- _Text provided_:
+ + + +
Like the Merlion, the artistic practice of Zhao often explores a blend of fact, fiction and history that revolves around the relationship between humans and nature, as well as the toll that the progress of the former extracts from the latter, standing as a record of the ways in which nature adapts to escape the classifications and mastery of humans.
Other projects by Zhao have included video explorations of Singapore’s ‘forgotten’ rivers that have been covered over in the name of urban development, but still comprise their own ecosystems (Trying to Remember A River; 2022); The Lines We Draw (2019–21) investigates the migrant sites of birds; his artist book and the accompanying exhibition, Singapore, Very Old Tree (2015) documents the relationships, memories and stories that the nation’s citizens associated with individual (and needless to say, old) trees in an attempt to make Singapore’s moniker, ‘The Garden City’, less anonymous and more personal; New Forest, New Worlds (2022) explores the city-state’s secondary forests and the impact of deforestation.
More recent works, such as the photographic series Singapore Crocodile, 1930s (2023), examine the truth values of photography and the relationship of that to our perception of history, with reference both to colonial records, the advent of AI and, more specifically, the capture of Singapore’s last crocodile.
At the upcoming 60th Venice Biennale, Zhao will extend some of his earlier themes; the exhibition will feature three key works inspired by the secondary forests that have grown naturally over land previously subject to human activity.
One work in particular offers an ongoing dialogue with his preoccupation with contested histories – both scientific and historical – via a sculptural video installation, a sort of dismantled wunderkammer constructed from a wood species native to the region. Showcasing screens featuring films of various creatures that have adapted to this transitory space between urban development and ‘virgin jungle’, it alludes to colonial systems of classification while destabilising control over natural-history narratives – an imaginative cabinet of curiosities that draws out relationships and networks that explore the limits of human agency, the tensions between control and a lack of it.
Perhaps a focus on these themes is to be expected given that Zhao was born and is based in a country that (more than most) was half discovered, half invented, both by colonial powers and the postcolonial city-state. In the time between gaining independence in 1965 and 2015, Singapore increased its landmass through artificial reclamation from the sea by 22 percent, with a further 8 percent projected by 2030. Its population has also almost tripled during that period, from two million to almost six million in 2023.
As Zhao puts it, ‘the relationship between animals and humans has reached an appalling state’, where animals are visually exploited in zoos and museums, or exploited and sold as commodities for use in traditional medicines, among other things, including the marketing of idealised nature or the eradication of species we consider unimportant.
Yet, in Singapore, jungle fowl still roam the grass around social housing blocks, otters populate (or infest, depending on your point of view) the rivers and the streets. Life there is a constant negotiation. As is history: always contingent, always a negotiation between the contexts and imperatives of both the past and the present.
What Zhao’s work demonstrates is that we need to keep our eyes open, our minds questioning, and that within all this there is still some room for hope.
Commissioned by National Arts Council, Singapore, and organised by Singapore Art Museum, Seeing Forest will be presented at the Singapore Pavilion on the second floor of the Arsenale’s Sale d’Armi building from 20 April to 24 November 2024.
+ + + +
- _Provided records_:
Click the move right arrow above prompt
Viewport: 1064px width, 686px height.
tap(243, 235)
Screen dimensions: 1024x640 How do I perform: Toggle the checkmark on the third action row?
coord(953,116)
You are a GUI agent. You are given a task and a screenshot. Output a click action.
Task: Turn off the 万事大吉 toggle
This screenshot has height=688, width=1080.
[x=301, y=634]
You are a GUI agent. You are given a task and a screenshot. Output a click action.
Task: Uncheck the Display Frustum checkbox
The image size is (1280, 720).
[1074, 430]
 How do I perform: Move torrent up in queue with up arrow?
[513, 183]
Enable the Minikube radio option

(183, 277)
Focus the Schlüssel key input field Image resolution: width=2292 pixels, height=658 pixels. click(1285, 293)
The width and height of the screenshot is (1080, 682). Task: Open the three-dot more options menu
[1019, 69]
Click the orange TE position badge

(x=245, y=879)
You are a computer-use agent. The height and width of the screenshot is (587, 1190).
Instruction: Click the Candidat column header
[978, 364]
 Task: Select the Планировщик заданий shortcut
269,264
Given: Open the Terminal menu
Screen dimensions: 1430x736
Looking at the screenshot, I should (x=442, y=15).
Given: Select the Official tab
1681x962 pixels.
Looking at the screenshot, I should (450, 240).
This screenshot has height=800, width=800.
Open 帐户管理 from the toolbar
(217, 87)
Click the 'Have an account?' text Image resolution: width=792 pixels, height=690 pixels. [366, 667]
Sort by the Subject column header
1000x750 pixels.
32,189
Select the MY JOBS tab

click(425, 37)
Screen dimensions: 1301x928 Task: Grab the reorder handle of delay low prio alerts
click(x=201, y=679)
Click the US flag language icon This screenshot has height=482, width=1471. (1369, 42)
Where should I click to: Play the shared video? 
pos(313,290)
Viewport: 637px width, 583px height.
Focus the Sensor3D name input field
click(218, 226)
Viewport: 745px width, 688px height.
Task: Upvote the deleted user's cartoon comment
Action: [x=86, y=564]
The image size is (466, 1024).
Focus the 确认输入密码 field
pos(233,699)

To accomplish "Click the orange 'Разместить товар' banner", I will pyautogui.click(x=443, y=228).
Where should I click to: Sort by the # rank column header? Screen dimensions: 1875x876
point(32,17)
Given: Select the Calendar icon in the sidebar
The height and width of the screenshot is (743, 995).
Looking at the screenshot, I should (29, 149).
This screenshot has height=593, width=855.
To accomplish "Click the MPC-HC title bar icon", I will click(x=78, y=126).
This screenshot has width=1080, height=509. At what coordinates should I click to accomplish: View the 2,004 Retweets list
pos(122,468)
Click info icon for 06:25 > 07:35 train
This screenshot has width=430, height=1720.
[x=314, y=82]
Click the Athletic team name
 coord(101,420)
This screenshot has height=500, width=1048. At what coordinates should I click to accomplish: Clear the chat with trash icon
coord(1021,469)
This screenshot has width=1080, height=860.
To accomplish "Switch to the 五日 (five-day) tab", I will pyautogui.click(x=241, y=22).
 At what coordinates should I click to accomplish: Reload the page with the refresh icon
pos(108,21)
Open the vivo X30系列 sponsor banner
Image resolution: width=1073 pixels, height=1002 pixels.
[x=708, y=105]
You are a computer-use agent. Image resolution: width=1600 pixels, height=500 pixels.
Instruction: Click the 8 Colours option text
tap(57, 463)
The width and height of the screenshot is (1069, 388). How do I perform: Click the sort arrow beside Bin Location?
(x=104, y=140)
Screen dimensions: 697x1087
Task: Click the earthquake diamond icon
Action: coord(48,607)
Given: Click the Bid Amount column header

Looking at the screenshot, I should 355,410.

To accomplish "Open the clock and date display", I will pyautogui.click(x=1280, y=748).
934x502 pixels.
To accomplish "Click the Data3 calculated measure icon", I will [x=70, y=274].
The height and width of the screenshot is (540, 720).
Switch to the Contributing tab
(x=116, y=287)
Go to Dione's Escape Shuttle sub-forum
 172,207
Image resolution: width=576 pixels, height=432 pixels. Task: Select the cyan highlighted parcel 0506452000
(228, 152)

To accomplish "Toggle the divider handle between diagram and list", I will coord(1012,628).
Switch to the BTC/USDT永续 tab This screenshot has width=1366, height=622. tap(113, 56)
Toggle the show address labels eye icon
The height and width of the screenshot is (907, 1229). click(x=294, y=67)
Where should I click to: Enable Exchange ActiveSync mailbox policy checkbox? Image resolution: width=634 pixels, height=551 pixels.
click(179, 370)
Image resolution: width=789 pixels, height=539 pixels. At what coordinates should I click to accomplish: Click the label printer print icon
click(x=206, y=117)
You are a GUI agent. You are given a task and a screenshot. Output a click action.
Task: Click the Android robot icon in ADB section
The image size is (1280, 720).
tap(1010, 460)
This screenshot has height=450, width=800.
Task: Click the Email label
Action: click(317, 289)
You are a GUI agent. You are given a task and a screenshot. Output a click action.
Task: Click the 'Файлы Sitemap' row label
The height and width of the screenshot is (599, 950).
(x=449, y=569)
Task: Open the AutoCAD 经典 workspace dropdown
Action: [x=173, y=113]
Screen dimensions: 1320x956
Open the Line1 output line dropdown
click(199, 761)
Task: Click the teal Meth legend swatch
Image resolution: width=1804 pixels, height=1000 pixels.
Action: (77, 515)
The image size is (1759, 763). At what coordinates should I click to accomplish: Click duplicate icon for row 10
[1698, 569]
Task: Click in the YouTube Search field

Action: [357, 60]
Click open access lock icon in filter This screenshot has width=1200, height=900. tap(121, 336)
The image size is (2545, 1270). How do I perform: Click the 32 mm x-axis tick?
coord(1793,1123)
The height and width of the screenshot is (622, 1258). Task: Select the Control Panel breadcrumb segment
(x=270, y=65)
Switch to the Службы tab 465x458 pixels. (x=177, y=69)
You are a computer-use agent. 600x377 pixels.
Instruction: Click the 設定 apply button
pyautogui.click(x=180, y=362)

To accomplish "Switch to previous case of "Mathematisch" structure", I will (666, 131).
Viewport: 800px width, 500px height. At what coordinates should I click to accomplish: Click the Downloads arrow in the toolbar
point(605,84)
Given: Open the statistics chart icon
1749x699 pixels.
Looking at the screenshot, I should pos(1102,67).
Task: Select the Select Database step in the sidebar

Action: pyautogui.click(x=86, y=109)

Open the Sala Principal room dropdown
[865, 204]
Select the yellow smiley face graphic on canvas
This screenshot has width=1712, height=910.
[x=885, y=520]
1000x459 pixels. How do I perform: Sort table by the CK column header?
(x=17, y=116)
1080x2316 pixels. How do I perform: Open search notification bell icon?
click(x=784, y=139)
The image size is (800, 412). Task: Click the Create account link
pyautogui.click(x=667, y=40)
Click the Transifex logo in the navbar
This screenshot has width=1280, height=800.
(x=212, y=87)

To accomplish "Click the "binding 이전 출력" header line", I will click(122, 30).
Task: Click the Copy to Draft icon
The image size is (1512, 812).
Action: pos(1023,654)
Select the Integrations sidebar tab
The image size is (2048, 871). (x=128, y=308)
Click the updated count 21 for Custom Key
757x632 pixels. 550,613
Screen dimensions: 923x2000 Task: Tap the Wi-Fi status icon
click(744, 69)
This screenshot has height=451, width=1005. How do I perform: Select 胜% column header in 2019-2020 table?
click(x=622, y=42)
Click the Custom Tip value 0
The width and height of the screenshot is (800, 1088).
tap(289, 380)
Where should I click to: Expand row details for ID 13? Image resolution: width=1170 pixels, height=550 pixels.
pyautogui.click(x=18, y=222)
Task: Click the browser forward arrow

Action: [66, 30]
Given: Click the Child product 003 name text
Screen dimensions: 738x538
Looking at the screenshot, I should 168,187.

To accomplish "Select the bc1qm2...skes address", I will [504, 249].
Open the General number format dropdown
+ + + +
- _Tasks to perform_:
1. Answer these questions from the article on Zhao:
(a) By what percentage did Singapore grow its landmass through reclamation from the sea between 1965 and 2015?
(b) Which years does The Lines We Draw span?
(c) Where will Seeing Forest be shown in Venice?
2. Write out the article on Zhao from "More recent works, such" up to and including "Singapore’s last crocodile." with no changes.
3. In the article on Zhao, rewrite the paragraph that begins "Perhaps a focus on these themes" as a short list, keeping its main facts.
Use only the article on Zhao to do this work, not the records.

- _Expected outputs_:
1.
(a) 22 percent.
(b) 2019–21.
(c) At the Singapore Pavilion, on the second floor of the Arsenale's Sale d'Armi building.

2.
More recent works, such as the photographic series Singapore Crocodile, 1930s (2023), examine the truth values of photography and the relationship of that to our perception of history, with reference both to colonial records, the advent of AI and, more specifically, the capture of Singapore’s last crocodile.

3.
- Zhao was born in Singapore and is based there. It is a country that was half discovered and half invented, by colonial powers and by the postcolonial city-state.
- From independence in 1965 to 2015, Singapore grew its landmass by 22 percent through reclamation from the sea.
- A further 8 percent is projected by 2030.
- Over that period, the population almost tripled, from two million to almost six million in 2023.